Megawords spoke with a local Philadelphia Police officer [under the condition of anonymity] working in one of the most crime ridden and dangerous districts in the city. In his own words, he gives us his thoughts about the perils of the job, crime, the prison and judicial systems, and the stop snitchin’ epidemic. Some locations have been changed, and we’ve kept the officer’s identity a secret for his protection.
ON THE STREETS
My district is about 2 miles by 3 miles, its one of the highest crime districts in the city. It’s bad. People are getting killed left and right, because no one cares and no one helps.

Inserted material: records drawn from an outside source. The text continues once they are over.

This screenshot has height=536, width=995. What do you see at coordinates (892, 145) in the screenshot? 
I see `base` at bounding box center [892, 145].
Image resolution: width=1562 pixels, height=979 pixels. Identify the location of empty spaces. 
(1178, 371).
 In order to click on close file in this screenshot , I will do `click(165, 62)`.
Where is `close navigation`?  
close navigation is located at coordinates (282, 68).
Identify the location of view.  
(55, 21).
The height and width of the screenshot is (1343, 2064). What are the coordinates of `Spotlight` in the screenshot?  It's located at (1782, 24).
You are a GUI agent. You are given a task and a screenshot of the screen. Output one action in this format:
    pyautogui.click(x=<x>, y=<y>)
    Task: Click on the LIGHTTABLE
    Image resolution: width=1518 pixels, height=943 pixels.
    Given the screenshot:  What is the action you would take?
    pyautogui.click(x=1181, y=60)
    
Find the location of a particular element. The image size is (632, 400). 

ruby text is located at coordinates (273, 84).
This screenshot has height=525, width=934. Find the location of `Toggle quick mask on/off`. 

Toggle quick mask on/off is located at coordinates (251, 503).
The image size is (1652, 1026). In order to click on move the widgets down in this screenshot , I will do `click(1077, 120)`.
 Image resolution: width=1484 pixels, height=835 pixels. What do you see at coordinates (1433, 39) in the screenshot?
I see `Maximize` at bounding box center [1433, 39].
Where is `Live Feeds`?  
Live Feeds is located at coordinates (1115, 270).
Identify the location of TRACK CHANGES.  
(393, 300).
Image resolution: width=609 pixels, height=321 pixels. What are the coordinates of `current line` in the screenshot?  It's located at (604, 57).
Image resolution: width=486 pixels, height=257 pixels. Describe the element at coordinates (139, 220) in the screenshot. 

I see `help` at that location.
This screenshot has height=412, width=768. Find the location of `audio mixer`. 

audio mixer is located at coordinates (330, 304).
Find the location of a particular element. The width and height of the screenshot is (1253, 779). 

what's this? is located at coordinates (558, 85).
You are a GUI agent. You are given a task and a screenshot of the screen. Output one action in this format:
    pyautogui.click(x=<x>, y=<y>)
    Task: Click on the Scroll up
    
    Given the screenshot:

Drug dealing is so bad, and gone on for so long, that you can contain it, but you can’t stop it. When operation Safe Streets started there were tons of cops walking foot beats. A cop is standing on the corner that the drugs were sold on, so course it looks a lot safer; but all you’re really doing is moving it. That’s why Camden jumped off, because they just moved the operation. You’ll never stop it, and you just have to hope to god that someone who isn’t a piece of shit doesn’t get killed. Drugboy killing drugboy – I couldn’t care less. Airbrush a t-shirt and I’ll send a teddy bear. But when it’s the little kid who’s playing basketball at the Rec Center and someone ends up killing him, that’s the sad part.
We do a lot of roll-ups. Where we’ll just roll up on a corner and jump out. That’s where people are at their most vulnerable, but it’s also the most dangerous for us. And when we do it in plainclothes its even worse, because they think they are getting robbed, and they are a lot quicker to pull a gun out. You’ve gotta’ watch their hands. The only thing that can hurt you on a person is their hands; if you can see them you’re fine. Then you get the asshole that won’t show them, so you’ve got to get physical on people. Even a gun in the face doesn’t matter, because they know you won’t shoot them. You have to get in their mindset. They think they are in a rap video or movie – that’s really the mindset. For a bundle of drugs sold, they get paid $20; and some corners will go through 500 bundles in an afternoon. So they are making money. And it’s the young kids that sell it on the corners; they are the ones that want to fight. They are trying to make a name.